Texto de origem.
Consciência negra e liberdade conquistada

A democracia racial no Brasil é um mito. Aqui persiste uma falsa ideia de que há preconceito de classe (contra pobres) e não de raça (contra negros). Dessa forma, o fato da maioria dos negros ocuparem os cargos mais baixos ou de serem a grande maioria no percentual de desempregados no país seria explicado pela condição de pobreza que eles herdaram dos seus ancestrais africanos escravizados.

Mas o que explica o fato de um negro dirigindo um carro de luxo ser rapidamente confundido com um motorista (prestador de serviço) ou com um ladrão? O que explica o fato dos negros serem os primeiros ou os únicos a sofrerem uma abordagem policial? O que explica o fato do percentual de negros assassinados no Brasil ser 132% maior que o de brancos? O que explica o fato de um negro ser barrado na porta do evento que ele mesmo está promovendo? Só o racismo explica.

Quantos negros você já viu em posição de poder em empresas ou instituições? Quantos negros são professores em escolas particulares? Quantos negros são protagonistas de filmes, séries ou novelas? Poucos, raros, quase nenhum. A negação da existência do racismo na sociedade brasileira dificulta o enfrentamento da situação. Se o racismo não existe, falar sobre ele é considerado “mimimi” ou pode até gerar argumentos do tipo: “Então se existe racismo contra negro também existe contra branco!”.

O que muitos não entendem ou não querem entender é que o negro já nasce em desvantagem. Porque o seu “problema” está no seu corpo, está na sua pele, está no seu cabelo, está aí para todos verem. O que muitos não entendem ou não querem entender é que ter a pele negra não deveria ser um problema. O grande problema é ser racista. Mas isso muitos já devem pelo menos suspeitar, já que nas últimas décadas passaram a negar o seu racismo. Pesquisas apontam que a grande maioria da população brasileira afirma que não é racista, mas conhece alguém que é (como familiares, amigos íntimos ou companheiros). Ou seja, o racismo está no outro. O outro “bem do meu lado”, mas ainda assim o “outro”. A democracia racial é um mito que tenta criar uma imagem positiva da sociedade brasileira, uma imagem de igualdade e harmonia, que está muito longe da nossa realidade.

Linhas de dados.
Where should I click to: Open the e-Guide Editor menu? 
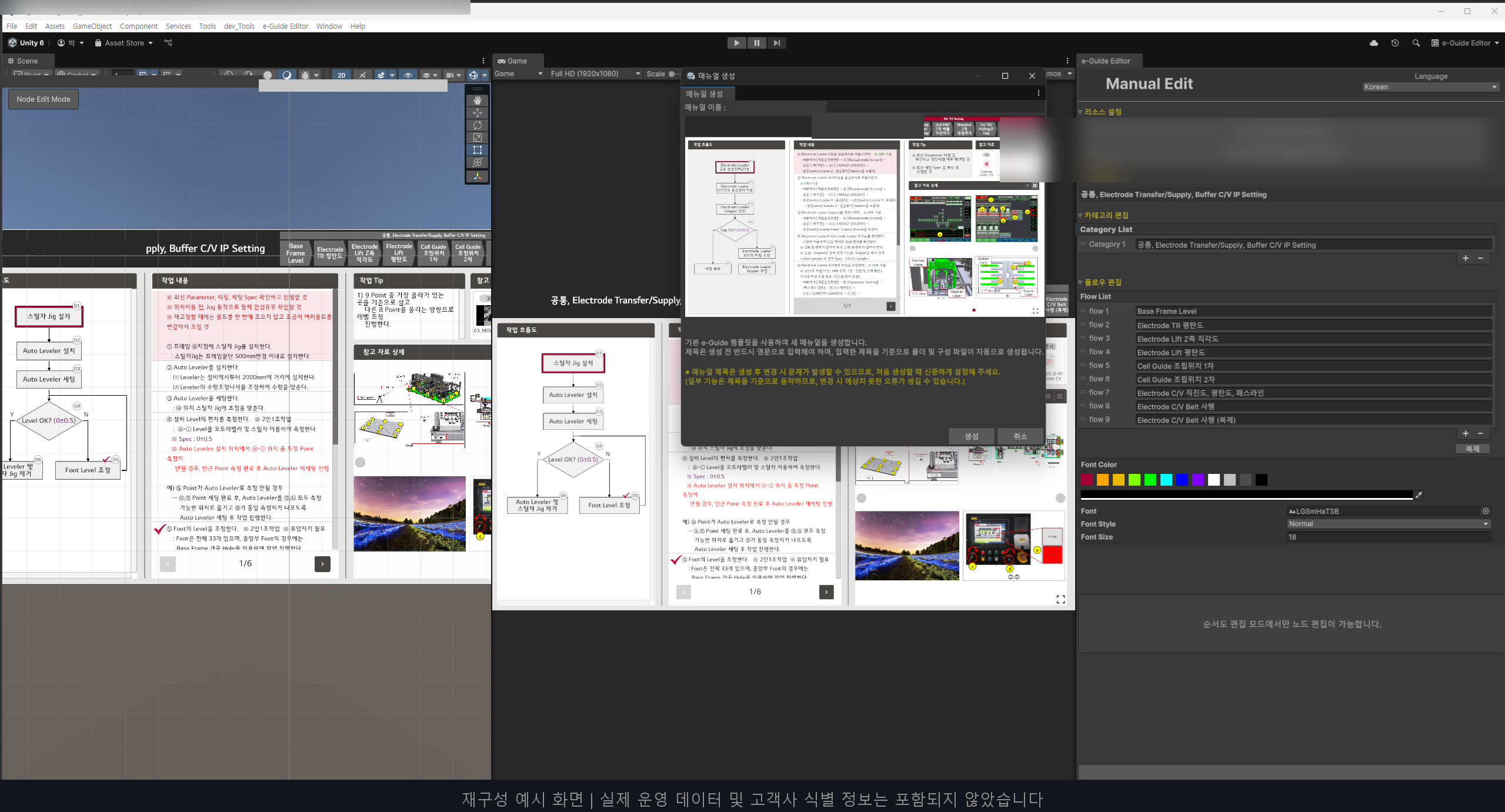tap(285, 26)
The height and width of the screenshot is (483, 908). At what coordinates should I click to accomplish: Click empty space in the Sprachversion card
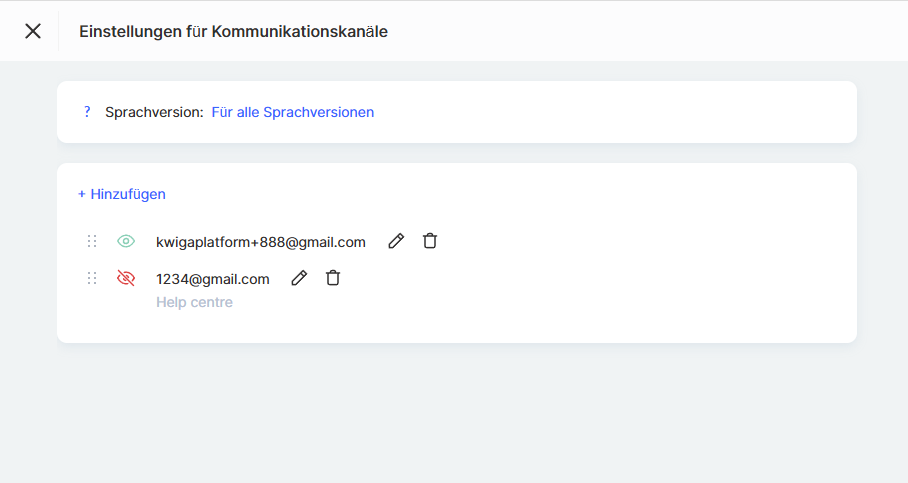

Lista de exercícios.
**A.** Transcreva o trecho do texto sobre a democracia racial entre "A democracia racial no" e "o racismo explica.", inclusive.
**B.** Segundo o texto sobre a democracia racial, quanto o percentual de negros assassinados no Brasil é maior que o de brancos?

Respostas em ordem.
**A.**
A democracia racial no Brasil é um mito. Aqui persiste uma falsa ideia de que há preconceito de classe (contra pobres) e não de raça (contra negros). Dessa forma, o fato da maioria dos negros ocuparem os cargos mais baixos ou de serem a grande maioria no percentual de desempregados no país seria explicado pela condição de pobreza que eles herdaram dos seus ancestrais africanos escravizados.

Mas o que explica o fato de um negro dirigindo um carro de luxo ser rapidamente confundido com um motorista (prestador de serviço) ou com um ladrão? O que explica o fato dos negros serem os primeiros ou os únicos a sofrerem uma abordagem policial? O que explica o fato do percentual de negros assassinados no Brasil ser 132% maior que o de brancos? O que explica o fato de um negro ser barrado na porta do evento que ele mesmo está promovendo? Só o racismo explica.

**B.** É 132% maior que o de brancos.